Everyone, I believe, is in the same boat. I believe that’s a reasonable perspective. All teams will be subject to the decisions that are made between now and next year. You simply see it as something that is handed out in the form of “these are the rules and regulations and what we need to do”; once we know that, we can proceed and make plans for what has to be done.

We’ve had two successful years in a row, and we’re putting a lot of effort into this year as well. This season still has a lot of cricket left to play. We have reached the halfway mark. We’re totally focused on this season because we have some extremely big games coming up. We just don’t know the regulations about retentions, so whatever happens at the end of this season and when we have to make choices about them, we don’t know. We’ll focus on that once we become aware of that. Right now, we are fully focused on this season.

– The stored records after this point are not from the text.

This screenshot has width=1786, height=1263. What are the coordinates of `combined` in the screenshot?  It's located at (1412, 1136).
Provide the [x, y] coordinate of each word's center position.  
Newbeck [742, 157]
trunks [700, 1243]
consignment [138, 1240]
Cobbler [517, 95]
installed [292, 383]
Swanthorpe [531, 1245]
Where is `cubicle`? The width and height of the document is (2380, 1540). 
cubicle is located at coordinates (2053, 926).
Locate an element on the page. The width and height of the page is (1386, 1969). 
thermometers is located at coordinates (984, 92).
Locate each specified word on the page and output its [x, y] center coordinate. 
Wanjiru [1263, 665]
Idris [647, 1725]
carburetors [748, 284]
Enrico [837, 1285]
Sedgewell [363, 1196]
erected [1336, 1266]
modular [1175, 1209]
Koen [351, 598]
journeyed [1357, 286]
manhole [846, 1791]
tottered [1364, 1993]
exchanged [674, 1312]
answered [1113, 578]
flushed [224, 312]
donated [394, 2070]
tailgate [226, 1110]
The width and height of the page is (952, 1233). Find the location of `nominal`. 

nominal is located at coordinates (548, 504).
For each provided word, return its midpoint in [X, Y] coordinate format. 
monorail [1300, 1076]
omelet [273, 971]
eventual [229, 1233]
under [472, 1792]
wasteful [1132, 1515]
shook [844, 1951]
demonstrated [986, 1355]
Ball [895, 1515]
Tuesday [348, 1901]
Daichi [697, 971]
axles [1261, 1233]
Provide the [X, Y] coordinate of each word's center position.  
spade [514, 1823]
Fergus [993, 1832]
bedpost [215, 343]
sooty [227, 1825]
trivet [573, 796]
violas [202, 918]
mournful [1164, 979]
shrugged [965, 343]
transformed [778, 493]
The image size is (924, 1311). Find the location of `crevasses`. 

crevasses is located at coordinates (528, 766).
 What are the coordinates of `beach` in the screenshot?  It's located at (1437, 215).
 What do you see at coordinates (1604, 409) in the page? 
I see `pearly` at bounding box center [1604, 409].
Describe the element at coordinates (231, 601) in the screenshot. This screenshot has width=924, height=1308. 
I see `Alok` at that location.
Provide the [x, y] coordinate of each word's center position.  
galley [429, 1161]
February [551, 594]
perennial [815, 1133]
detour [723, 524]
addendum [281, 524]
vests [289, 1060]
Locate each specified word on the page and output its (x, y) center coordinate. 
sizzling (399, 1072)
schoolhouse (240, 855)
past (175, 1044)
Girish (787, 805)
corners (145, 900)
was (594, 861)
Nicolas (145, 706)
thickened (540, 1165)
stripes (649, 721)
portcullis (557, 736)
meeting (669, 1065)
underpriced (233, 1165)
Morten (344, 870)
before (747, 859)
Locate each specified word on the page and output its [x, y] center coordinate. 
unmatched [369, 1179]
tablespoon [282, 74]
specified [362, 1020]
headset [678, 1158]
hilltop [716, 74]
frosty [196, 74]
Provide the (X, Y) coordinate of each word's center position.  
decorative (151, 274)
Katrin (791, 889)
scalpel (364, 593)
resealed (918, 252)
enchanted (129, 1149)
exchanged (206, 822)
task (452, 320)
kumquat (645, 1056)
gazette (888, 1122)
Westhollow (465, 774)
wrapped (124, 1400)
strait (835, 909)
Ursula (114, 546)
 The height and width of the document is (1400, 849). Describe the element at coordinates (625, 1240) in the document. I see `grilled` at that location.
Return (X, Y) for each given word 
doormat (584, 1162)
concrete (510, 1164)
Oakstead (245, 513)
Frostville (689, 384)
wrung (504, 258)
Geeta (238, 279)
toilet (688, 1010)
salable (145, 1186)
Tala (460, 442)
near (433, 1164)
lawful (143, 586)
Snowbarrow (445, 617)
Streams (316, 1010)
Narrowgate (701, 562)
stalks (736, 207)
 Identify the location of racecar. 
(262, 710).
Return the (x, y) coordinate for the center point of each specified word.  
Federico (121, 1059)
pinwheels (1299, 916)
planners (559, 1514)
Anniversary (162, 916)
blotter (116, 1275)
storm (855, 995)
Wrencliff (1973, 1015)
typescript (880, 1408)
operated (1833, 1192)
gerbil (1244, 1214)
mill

Lastly, how do you feel about the Impact Substitute rule? Does it intend to survive?

Speaking for me, I felt that the game was fine during the XI-a-side phase. I can understand the idea that it adds a different dimension; you might say, for example, that it has allowed Indian talent a chance to shine, which makes sense given that you have an extra person on the field. On the other hand, I am a little more conventional in that I thought the game was good with just XI. That’s not to say I can’t see it going this direction. The point was made, I believe, and I understand other sports use substitutes. However, even if I may be acting a little archaic here, I still believe that the game was OK with only XI on one side.